Around 25 per cent of all prescription drugs are given to patients 'off label' or for unlicensed use (see BMJ, 1998; 316: 343-5). This means that, despite the expensive safety trials that all drugs have to go through, one in four is given either to a group - usually children - who were not part of any safety trials, or for conditions for which they were not tested to treat.
Not only does this practice provide the drug company with its profit margin, it also gives it a legal loophole that allows it to conceal research feed-back, even when it suggests the drug may be dangerous.

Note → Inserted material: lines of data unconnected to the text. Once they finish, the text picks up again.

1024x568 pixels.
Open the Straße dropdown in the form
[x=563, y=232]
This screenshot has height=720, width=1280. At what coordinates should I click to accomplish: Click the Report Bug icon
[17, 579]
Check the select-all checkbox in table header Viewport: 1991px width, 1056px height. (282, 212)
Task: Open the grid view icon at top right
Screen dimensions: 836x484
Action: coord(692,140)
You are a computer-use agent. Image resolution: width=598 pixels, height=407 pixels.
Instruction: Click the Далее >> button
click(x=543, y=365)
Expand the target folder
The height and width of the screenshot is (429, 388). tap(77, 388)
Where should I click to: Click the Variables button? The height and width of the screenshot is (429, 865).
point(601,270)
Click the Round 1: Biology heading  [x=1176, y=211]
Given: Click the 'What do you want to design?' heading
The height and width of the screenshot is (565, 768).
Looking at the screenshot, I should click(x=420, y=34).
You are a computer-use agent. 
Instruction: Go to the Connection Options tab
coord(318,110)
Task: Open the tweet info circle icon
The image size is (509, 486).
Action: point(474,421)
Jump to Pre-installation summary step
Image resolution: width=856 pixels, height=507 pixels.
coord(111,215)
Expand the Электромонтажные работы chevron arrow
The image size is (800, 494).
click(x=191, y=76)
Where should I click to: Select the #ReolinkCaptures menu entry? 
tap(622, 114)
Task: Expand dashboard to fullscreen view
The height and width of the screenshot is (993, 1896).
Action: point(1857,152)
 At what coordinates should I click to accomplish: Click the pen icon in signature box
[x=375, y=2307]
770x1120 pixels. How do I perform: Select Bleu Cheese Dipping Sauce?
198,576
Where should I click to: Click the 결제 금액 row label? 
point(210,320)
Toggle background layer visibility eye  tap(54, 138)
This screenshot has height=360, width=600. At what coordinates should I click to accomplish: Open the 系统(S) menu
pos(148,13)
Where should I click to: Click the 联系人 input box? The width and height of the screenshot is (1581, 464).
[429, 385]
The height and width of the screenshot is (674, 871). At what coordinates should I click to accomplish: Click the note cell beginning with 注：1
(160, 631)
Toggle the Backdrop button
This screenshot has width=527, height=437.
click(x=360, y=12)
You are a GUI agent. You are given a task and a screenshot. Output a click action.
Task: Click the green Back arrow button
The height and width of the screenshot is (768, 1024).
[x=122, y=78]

This is the reason why GlaxoSmithKline (GSK) has escaped punishment after failing to reveal that its antidepressant Seroxat could increase the risk of suicide among the under-18s. Researchers at the UK's Medicines and Healthcare Products Regulatory Agency (MHRA) discovered that the data related to off-label use, and so the drug company was not compelled to tell drug regulators about the dangers.
The drug has since been banned, but files within the company suggest that GSK knew about the suicide risk at least five years beforehand.
While GSK acted within the legal requirements - bizarre though they may be - it can hardly claim the moral highground, as health ministers and MHRA have been quick to point out.
But, as drug companies have been known to hide damaging data when they should have revealed it, it's hardly surprising that GSK concealed their findings.
As it is, young people took their own lives, and GSK suspected they might without alerting anyone, and they did so in order to maintain profit margins.
Perhaps one day the penny will drop that drug companies are commercial, profit-making enterprises that are there primarily for shareholders, and not for the sick and needy.